Lawsuit abuse impacts all Oregonians. From doctors and patients to consumers, schools, governments and businesses of every size, lawsuit abuse places an undue burden on all of us.

In 2016, legal costs and compensation paid in the U.S. tort system totaled $429 billion, equivalent to 2.3% of U.S. GDP. In Oregon, tort costs were equal to $3,105 per household.

Lawsuit abuse also disproportionately impacts small businesses, many of which survive on small margins. Studies have shown that litigation costs small businesses across the country over $105 billion each year, and that one in three small business owners have been sued or threatened with a lawsuit, which often force those small businesses to close for good.

Oregon ranked number 25 in the 2019 Lawsuit Climate Survey, conducted on behalf of the U.S. Chamber Institute for Legal Reform, which analyzes how fair and reasonable individual states’ liability systems are perceived to be by U.S. businesses. Between 2017 and 2019, Oregon fell in six of the survey’s 10 key element categories, including the “Having and Enforcing Meaningful Venue Requirements” category.

Liability protection is a vital component of allowing our businesses, schools and medical providers to operate fairly, efficiently and without placing undue burden on consumers or community members. These entities need consistent and fair treatment by our legal system, which is what ORLRC advocates for every day.

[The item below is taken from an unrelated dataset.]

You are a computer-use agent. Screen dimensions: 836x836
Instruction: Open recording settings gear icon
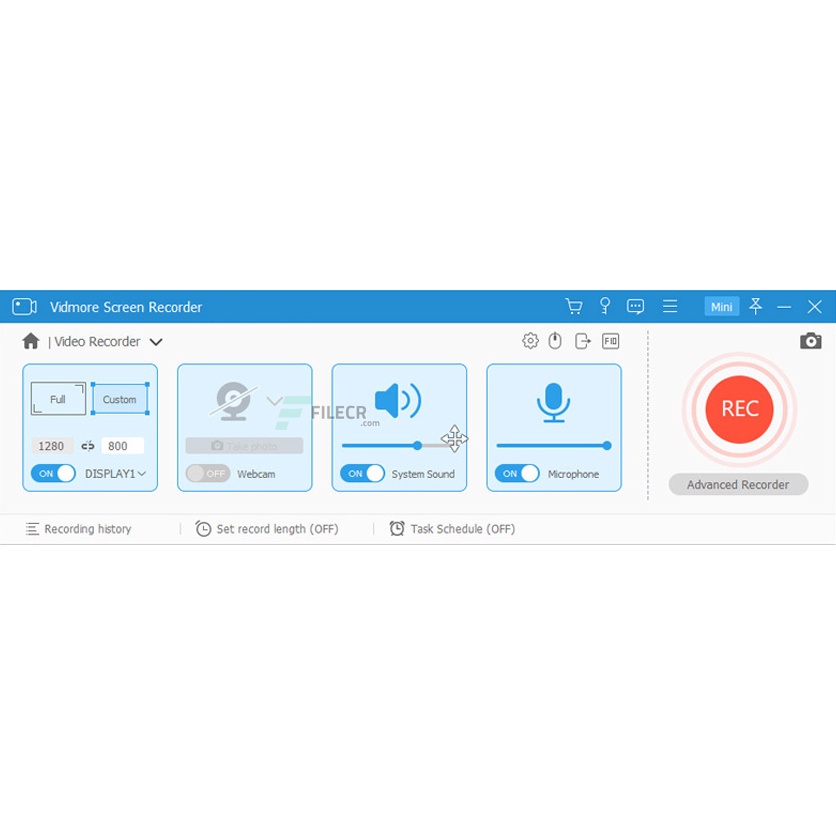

COVID-19 Liability Protection

The COVID-19 crisis has highlighted the need for liability protection now more than ever. Businesses, governments and organizations who abide by the rules and regulations outlined by the state should not be threatened by frivolous lawsuits unless they have demonstrated negligence.

Damage Caps

In July 2020, the Oregon Supreme Court ruled in the Busch vs. McGinnis Waste Systems, Inc. case that the previously established $500k cap on non-economic damages is unconstitutional. The non-economic damages cap had ensured fair compensation while bringing predictability and stability to Oregon’s liability system, improving access to medical care and other services and creating an environment that made Oregon attractive to employers.